Il disciplinare di produzione della DOP prevede che non siano ammessi “stagni dotati di totale impermeabilizzazione artificiale o realizzati con materiale diverso dall'argilla del Pianalto. Onde evitare forme di inquinamento dovute alle pratiche colturali dei terreni circostanti sarà realizzata una fascia di inerbimento perimetrale degli stagni della larghezza minima di metri 5; nella suddetta fascia tampone è fatto divieto dell'uso di sostanze diserbanti”.

È bene non affidarsi solo all’acqua piovana e realizzare un’alimentazione da pozzo, anche se, in questo modo, l’acqua si scalda più lentamente.
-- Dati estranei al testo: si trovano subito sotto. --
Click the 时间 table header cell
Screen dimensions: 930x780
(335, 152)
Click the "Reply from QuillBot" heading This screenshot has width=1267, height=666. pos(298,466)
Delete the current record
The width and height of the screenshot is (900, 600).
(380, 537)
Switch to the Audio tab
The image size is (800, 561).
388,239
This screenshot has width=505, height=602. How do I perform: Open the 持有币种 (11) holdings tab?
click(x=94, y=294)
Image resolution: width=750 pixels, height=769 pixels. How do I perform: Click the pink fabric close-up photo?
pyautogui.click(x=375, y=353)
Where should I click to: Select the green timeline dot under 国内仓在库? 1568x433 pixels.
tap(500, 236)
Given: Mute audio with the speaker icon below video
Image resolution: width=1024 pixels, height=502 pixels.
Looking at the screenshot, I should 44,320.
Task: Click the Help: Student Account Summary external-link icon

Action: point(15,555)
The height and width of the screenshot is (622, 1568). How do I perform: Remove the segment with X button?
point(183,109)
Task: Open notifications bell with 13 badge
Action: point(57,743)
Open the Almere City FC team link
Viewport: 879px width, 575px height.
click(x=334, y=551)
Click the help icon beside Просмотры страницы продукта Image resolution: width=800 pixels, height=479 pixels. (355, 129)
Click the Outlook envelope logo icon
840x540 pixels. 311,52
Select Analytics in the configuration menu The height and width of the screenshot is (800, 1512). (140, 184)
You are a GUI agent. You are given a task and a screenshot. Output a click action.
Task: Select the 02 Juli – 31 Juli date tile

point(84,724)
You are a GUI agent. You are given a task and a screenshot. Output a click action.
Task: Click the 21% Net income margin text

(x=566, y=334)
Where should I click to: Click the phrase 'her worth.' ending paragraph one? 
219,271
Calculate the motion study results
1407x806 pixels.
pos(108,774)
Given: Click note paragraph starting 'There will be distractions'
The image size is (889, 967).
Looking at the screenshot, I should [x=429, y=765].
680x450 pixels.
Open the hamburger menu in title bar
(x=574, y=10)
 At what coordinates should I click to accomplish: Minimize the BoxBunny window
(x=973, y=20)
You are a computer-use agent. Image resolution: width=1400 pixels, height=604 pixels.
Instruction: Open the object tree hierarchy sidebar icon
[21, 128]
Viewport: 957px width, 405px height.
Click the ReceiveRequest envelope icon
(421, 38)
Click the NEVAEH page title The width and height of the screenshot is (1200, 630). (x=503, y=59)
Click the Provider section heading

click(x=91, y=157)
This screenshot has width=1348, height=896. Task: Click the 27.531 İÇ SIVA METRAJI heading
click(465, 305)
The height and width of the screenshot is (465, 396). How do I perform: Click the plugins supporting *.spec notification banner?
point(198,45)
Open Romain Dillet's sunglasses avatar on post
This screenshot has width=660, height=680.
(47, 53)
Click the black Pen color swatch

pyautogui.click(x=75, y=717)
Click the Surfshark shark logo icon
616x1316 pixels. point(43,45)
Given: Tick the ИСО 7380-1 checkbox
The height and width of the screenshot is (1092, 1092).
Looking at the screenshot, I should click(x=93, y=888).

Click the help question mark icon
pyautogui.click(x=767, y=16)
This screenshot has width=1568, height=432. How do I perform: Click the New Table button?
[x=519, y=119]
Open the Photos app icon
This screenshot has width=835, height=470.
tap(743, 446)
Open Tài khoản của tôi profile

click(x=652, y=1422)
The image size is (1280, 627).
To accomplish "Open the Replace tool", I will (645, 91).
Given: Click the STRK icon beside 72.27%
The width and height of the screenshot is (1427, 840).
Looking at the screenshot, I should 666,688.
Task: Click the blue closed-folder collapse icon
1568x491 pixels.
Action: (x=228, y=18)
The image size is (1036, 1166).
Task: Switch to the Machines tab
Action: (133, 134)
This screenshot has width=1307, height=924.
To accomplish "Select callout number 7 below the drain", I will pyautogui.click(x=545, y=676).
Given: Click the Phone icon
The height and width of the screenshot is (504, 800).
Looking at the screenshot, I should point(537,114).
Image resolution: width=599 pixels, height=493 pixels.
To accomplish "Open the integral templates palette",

In molti casi, per favorire l’attività delle tinche e per ridurre la proliferazione delle alghe, si piazzano degli ossigenatori che muovono l’acqua inglobando bolle d’aria.

Fondamentale stendere le reti anti uccello: la predazione di cormorani e aironi può compromettere la stagione di allevamento.

Ogni 3-4 anni la peschiera andrebbe messa in secca nel periodo invernale e svuotata di tutto il limo con il materiale organico accumulato. Un’operazione che riporta il piano di argilla direttamente a contatto con l’acqua e riduce la proliferazione di alghe e cianobatteri responsabili del gusto di fango nel pesce.

Soltanto oggi le peschiere nascono… come peschiere. La maggior parte degli otre 300 specchi d’acqua artificiali che costellano il Pianalto di Poirino dalle pendici delle colline del Roero alla piana del Po sono nate come cave di argilla o come bacini per l’abbeveramento dei bovini al pascolo.

Le peschiere sono, così, il risultato di un intelligente uso plurimo delle acque che era legato all’economia agricola. Un’economia che vedeva della piccola proprietà contadina (o anche nella proprietà più latifondista) con al centro la cascina (la fattoria) che ambiva a raggiugere il massimo obiettivo di autosufficienza e, nello stesso tempo, il massimo della diversificazione e destagionalizzazione produttiva.

Per fabbricare i mattoni e le tegole per le cascine si scavava il primo strato di argilla rossa, quello più pregiato. Altre cave venivano aperta da imprenditori del settore laterizio. Questi grandi buchi si riempivano di acqua piovana che ristagna proprio per l’impermeabilizzazione creata dal letto di argilla che, come è noto, è costituita dalle particelle più fini dell’erosione geologica, inferiori a 2 millesimi di millimetro. Tra i frammenti di argilla non c’è praticamente spazio. Ne viene fuori una coltre compatta che non lascia passare l’acqua e la fa scorre sopra o ristagnare come nel caso di questi stagni.

Le “tampe” come si chiamano in piemontese, venivano anche create per disseminare le proprietà di piccoli bacini per l’abbeveraggio dei bovini, in un territorio poco piovoso dove si possono allevare vacche poco esigenti in fatto di foraggio come la Piemontese che, comunque, deve bere oltre 50 litri di acqua al giorno. In questi bacini, creati con scavi o con sbarramenti dei punti dove è più consueto il ristagno superficiale, venivano immesse le tinchette che si alimentavano da sole, mangiando le microalghe che proliferavano anche per il dilavamento degli escrementi dei bovini dentro lo stagno.